Take a look at the statistics provided by the NYPD. In 2015, it reported successfully identifying 1,700 suspects leading to 900 arrests, while mismatching five individuals.81 Troubling as each and every one of those five is, the question remains: is that an acceptable ratio? Is that a price we’re willing to pay to reduce crime?
As it turns out, algorithms without downsides, like Kim Rossmo’s geoprofiling, discussed at the beginning of the chapter, are the exception rather than the rule. When it comes to fighting crime, every way you turn you’ll find algorithms that show great promise in one regard, but can be deeply worrying in another. PredPol, HunchLab, Strategic Subject Lists and facial recognition – all promising to solve all our problems, all creating new ones along the way.
To my mind, the urgent need for algorithmic regulation is never louder or clearer than in the case of crime, where the very existence of these systems raises serious questions without easy answers. Somehow, we’re going to have to confront these difficult dilemmas. Should we insist on only accepting algorithms that we can understand or look inside, knowing that taking them out of the hands of their proprietors might mean they’re less effective (and crime rates rise)? Do we dismiss any mathematical system with built-in biases, or proven capability of error, knowing that in doing so we’d be holding our algorithms to a higher standard than the human system we’re left with? And how biased is too biased? At what point do you prioritize the victims of preventable crimes over the victims of the algorithm?
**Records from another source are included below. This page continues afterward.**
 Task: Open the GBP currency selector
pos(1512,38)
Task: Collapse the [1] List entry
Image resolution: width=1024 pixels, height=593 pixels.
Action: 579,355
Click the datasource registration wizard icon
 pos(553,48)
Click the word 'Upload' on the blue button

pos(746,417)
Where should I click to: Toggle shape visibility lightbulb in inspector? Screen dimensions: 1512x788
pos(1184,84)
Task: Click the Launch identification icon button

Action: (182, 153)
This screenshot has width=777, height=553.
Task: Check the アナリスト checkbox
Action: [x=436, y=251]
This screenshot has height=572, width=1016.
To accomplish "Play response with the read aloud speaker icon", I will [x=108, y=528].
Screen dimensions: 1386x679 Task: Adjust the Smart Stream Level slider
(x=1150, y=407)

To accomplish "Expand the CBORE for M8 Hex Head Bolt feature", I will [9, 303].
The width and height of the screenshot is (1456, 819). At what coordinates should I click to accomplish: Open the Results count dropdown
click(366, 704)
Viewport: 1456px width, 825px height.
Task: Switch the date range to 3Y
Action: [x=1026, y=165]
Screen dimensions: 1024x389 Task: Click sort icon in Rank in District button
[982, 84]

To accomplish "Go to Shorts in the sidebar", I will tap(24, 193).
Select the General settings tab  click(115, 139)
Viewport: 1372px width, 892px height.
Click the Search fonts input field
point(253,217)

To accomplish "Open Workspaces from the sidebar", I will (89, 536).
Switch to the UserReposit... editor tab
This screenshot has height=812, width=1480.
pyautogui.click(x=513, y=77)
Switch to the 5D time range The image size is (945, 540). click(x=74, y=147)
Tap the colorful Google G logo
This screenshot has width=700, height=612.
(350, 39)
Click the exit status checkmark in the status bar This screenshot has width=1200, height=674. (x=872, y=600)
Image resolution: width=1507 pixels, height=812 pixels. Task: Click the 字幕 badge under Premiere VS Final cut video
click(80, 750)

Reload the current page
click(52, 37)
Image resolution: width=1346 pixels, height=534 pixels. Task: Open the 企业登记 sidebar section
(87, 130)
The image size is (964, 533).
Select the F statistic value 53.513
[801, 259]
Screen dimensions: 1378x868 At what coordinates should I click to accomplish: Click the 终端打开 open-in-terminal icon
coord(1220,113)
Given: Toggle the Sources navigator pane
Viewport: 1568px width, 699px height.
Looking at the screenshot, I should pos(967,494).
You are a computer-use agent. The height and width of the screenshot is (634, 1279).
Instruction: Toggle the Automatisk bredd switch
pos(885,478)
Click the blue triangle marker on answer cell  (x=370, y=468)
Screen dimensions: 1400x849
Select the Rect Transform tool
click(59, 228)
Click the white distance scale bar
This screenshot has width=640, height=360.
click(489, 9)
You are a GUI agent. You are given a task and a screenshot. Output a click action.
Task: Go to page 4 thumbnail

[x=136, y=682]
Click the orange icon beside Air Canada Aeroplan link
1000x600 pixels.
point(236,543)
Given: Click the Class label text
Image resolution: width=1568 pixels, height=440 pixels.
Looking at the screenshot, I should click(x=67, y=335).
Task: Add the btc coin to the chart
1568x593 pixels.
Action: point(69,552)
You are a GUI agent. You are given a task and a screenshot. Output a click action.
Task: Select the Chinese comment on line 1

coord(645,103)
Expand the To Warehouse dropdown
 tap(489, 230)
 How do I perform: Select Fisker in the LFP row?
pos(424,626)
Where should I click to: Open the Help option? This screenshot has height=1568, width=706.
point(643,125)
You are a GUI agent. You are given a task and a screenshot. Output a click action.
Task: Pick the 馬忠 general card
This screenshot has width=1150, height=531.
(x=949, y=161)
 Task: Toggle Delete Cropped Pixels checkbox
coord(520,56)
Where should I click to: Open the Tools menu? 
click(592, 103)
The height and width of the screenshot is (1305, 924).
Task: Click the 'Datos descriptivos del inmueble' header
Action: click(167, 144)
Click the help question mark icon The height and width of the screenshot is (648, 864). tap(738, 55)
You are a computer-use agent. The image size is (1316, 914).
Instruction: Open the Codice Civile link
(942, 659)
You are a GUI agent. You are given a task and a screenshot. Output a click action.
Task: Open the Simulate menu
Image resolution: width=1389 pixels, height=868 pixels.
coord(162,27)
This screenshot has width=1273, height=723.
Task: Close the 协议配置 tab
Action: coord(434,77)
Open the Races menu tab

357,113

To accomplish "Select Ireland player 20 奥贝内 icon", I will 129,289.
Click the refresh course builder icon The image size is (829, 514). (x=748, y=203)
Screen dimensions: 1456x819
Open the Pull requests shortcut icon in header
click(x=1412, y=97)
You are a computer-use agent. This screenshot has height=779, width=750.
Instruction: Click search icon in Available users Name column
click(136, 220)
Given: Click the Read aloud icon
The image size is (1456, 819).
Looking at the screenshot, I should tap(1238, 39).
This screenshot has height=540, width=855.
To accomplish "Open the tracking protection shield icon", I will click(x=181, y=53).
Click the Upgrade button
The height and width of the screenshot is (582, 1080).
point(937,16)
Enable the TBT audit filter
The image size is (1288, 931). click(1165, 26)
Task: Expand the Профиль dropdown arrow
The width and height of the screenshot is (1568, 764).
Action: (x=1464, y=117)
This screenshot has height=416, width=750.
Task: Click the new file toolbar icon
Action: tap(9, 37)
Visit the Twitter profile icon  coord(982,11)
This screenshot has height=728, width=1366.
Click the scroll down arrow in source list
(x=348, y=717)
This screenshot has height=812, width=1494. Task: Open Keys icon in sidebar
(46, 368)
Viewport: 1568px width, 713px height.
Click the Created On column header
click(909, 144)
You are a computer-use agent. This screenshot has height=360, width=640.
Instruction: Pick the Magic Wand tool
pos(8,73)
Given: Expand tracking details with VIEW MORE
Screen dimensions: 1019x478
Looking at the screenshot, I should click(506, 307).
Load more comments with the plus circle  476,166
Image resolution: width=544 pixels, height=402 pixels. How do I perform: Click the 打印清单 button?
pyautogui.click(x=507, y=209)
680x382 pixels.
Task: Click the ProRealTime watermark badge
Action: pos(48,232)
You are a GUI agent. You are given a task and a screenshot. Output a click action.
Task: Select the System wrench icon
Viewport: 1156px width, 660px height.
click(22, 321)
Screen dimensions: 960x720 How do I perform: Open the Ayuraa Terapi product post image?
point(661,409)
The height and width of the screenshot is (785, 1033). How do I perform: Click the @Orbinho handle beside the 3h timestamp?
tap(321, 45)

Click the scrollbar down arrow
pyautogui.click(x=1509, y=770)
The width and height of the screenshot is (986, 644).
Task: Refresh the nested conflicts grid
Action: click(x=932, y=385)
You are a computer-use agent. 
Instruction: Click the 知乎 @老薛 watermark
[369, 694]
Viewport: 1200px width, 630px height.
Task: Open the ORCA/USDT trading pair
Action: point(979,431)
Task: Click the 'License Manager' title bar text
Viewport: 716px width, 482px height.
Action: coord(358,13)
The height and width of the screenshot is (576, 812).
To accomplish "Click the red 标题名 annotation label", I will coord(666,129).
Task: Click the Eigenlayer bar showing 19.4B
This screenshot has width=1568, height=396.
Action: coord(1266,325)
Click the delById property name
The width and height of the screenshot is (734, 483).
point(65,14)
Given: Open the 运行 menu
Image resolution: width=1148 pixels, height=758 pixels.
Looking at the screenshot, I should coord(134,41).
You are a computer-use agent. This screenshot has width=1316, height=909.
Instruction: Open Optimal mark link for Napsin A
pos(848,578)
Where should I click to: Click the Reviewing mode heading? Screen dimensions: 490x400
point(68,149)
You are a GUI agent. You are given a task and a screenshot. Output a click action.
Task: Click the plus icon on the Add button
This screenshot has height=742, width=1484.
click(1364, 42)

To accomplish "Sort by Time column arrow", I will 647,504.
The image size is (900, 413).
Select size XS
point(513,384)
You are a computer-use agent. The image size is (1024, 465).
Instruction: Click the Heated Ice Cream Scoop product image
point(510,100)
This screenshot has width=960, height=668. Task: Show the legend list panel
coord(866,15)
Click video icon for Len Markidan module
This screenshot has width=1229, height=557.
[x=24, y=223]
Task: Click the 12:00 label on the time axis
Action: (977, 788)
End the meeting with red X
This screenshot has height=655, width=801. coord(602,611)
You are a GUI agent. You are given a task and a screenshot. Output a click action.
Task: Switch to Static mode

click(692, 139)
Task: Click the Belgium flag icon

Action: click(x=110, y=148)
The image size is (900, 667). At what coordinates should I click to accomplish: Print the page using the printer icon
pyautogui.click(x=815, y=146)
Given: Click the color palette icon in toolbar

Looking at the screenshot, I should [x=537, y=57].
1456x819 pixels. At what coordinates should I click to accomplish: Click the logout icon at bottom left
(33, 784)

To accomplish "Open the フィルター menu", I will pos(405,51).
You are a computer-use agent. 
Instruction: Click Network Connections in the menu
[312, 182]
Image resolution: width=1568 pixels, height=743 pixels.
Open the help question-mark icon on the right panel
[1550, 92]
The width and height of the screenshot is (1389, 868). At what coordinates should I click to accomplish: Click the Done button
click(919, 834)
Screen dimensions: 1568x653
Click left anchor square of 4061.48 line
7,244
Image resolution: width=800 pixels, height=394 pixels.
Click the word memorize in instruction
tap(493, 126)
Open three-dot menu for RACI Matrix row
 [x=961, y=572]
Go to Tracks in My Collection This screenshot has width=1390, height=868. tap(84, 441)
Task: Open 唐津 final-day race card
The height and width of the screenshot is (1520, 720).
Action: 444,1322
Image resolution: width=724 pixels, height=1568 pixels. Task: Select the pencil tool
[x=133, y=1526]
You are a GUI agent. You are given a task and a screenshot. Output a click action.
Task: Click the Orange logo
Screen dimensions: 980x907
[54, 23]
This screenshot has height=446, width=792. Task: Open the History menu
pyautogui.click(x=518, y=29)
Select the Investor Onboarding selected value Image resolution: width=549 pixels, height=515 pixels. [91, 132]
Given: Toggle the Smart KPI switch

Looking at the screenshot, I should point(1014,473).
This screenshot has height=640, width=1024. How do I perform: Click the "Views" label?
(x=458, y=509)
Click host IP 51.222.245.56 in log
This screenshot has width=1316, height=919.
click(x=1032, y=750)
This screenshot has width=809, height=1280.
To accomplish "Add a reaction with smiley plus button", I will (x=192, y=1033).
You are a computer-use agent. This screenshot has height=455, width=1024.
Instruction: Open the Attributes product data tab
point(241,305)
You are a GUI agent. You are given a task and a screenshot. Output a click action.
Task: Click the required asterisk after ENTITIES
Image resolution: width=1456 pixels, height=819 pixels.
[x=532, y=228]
In part, this comes down to deciding, as a society, what we think success looks like. What is our priority? Is it keeping crime as low as possible? Or preserving the freedom of the innocent above all else? How much of one would you sacrifice for the sake of the other?
Gary Marx, professor of sociology at MIT, put the dilemma well in an interview he gave to the Guardian: ‘The Soviet Union had remarkably little street crime when they were at their worst of their totalitarian, authoritarian controls. But, my God, at what price?’82
It may well be that, in the end, we decide that there should be some limits to the algorithm’s reach. That some things should not be analysed and calculated. That might well be a sentiment that eventually applies beyond the world of crime. Not, perhaps, for lack of trying by the algorithms themselves. But because – just maybe – there are some things that lie beyond the scope of the dispassionate machine.